Required action: What lines below mention the word "click"? Copy each one.

Supplied records:
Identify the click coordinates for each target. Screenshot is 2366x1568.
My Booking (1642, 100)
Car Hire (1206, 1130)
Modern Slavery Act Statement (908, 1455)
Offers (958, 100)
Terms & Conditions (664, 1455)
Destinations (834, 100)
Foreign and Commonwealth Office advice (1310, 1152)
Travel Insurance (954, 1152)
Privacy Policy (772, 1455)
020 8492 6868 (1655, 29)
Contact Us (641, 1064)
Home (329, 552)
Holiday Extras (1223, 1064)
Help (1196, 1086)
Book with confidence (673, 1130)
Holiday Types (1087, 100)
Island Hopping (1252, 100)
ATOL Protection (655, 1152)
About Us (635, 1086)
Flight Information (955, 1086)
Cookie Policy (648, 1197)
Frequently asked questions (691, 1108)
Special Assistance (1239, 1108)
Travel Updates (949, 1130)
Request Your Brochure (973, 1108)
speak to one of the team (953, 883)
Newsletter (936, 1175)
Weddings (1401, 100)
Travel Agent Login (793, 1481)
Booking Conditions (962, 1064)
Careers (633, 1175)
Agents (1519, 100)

...

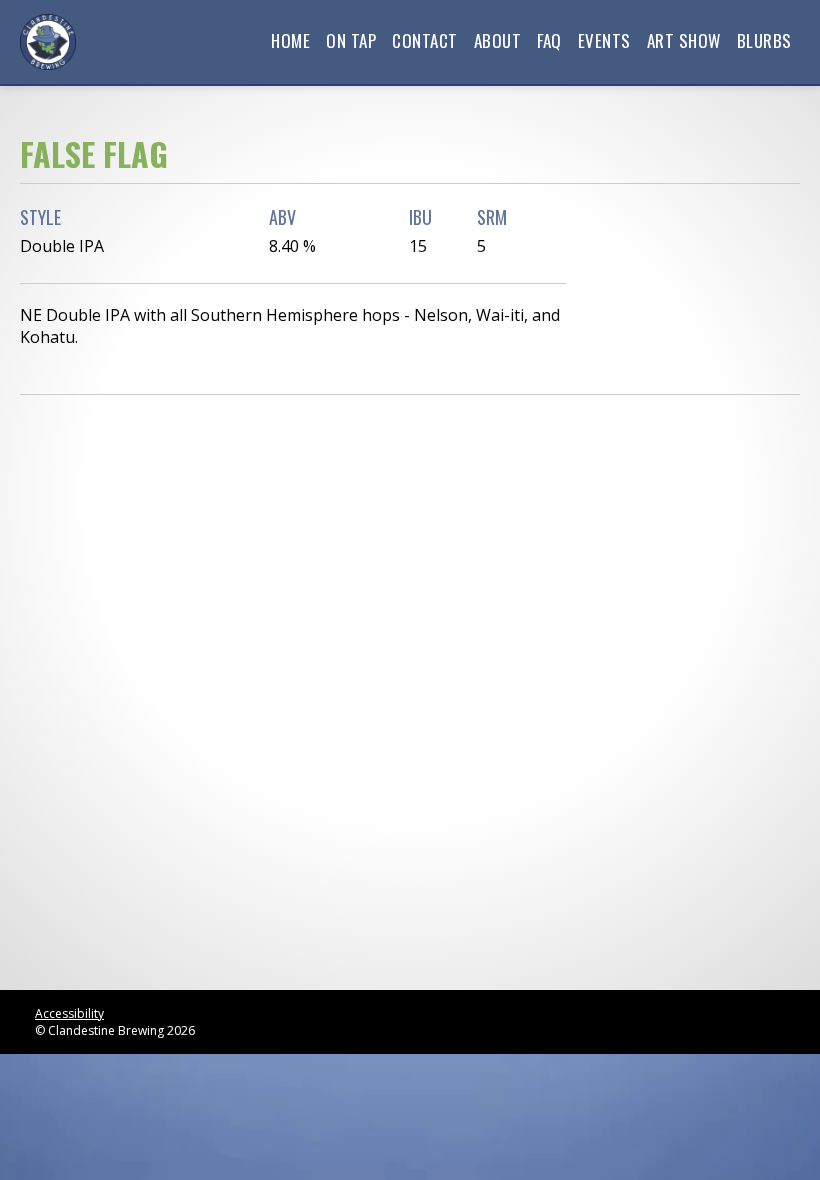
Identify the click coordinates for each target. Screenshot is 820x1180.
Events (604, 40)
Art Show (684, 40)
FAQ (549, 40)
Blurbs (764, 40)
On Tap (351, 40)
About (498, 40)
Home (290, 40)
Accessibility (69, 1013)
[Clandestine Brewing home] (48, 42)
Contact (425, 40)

...

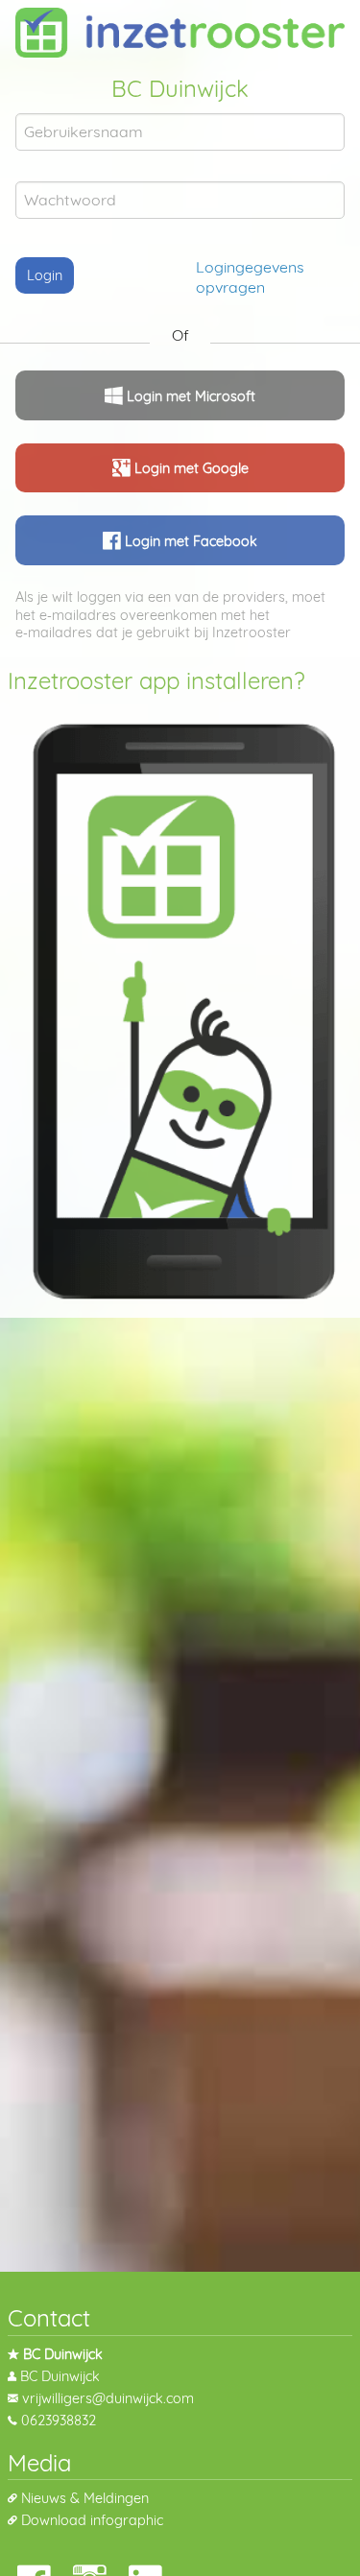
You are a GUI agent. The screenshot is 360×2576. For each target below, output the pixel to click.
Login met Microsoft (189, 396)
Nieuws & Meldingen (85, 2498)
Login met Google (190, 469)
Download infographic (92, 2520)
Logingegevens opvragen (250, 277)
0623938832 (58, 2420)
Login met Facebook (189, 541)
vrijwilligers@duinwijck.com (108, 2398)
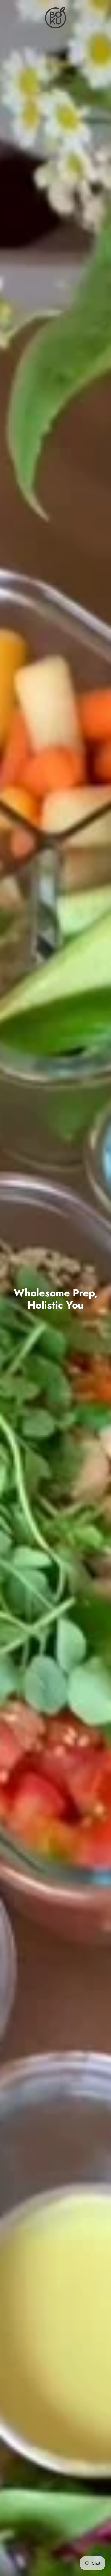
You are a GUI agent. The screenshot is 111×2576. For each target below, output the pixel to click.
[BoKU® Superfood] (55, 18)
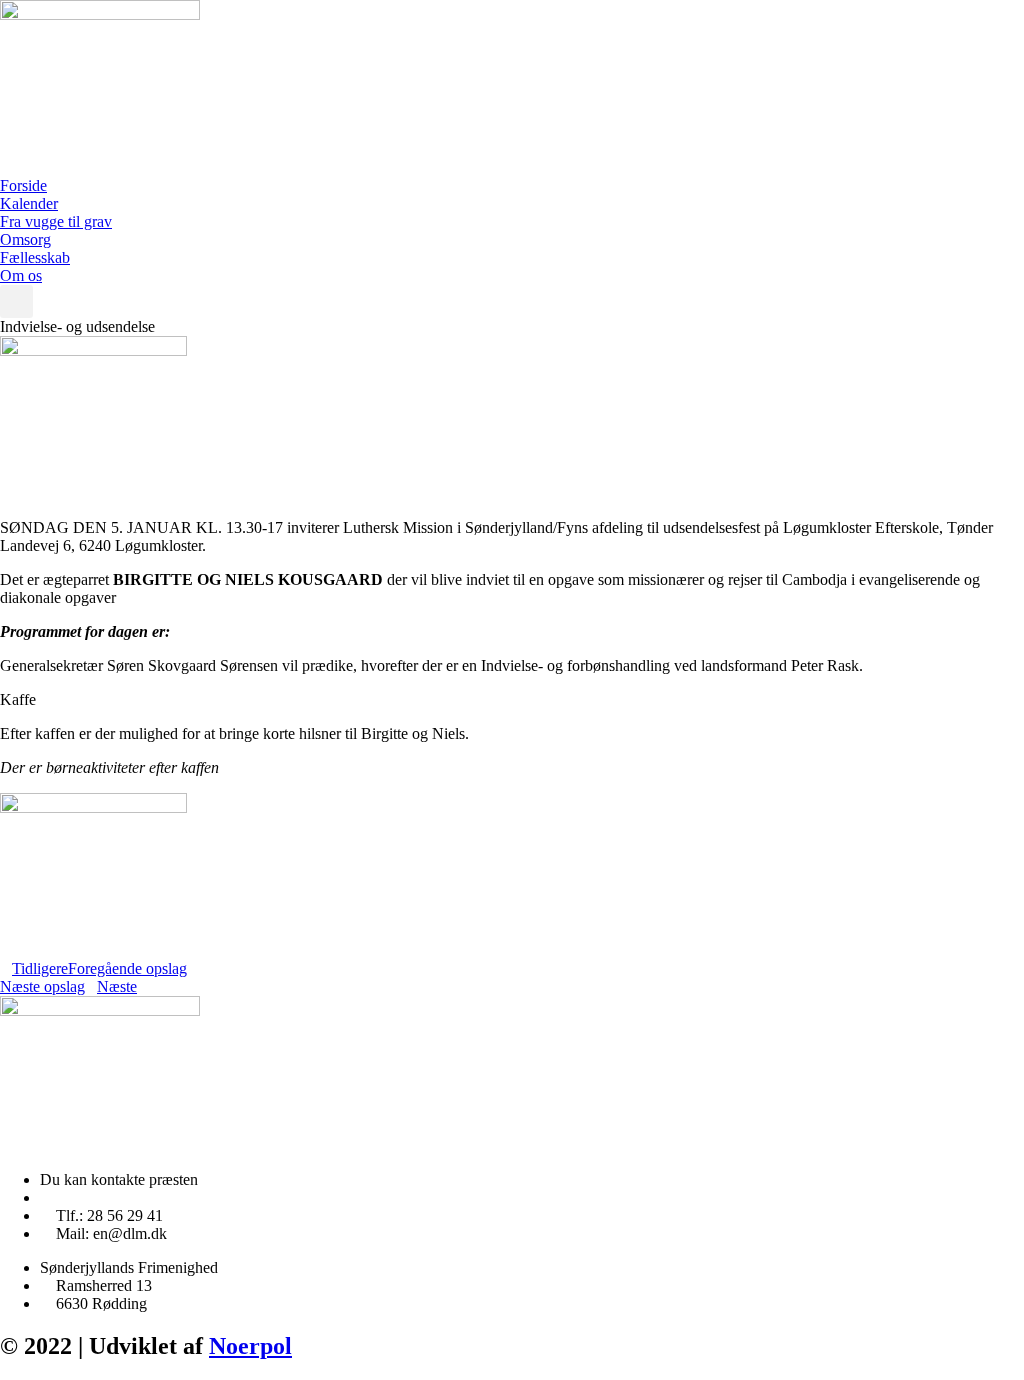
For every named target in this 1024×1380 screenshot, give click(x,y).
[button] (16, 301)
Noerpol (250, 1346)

Exercise result:
Identify the click coordinates for each target. Screenshot is 2366x1568.
Identify the click coordinates for each target. Screenshot is 820x1180.
You are a GUI agent. The screenshot is 360×2576. For each target below, output the pixel to click.
You are a GUI agent. The screenshot is 111×2576. For each target below, output the pixel to click.
For every named target in this 1024×1380 screenshot, give click(x,y).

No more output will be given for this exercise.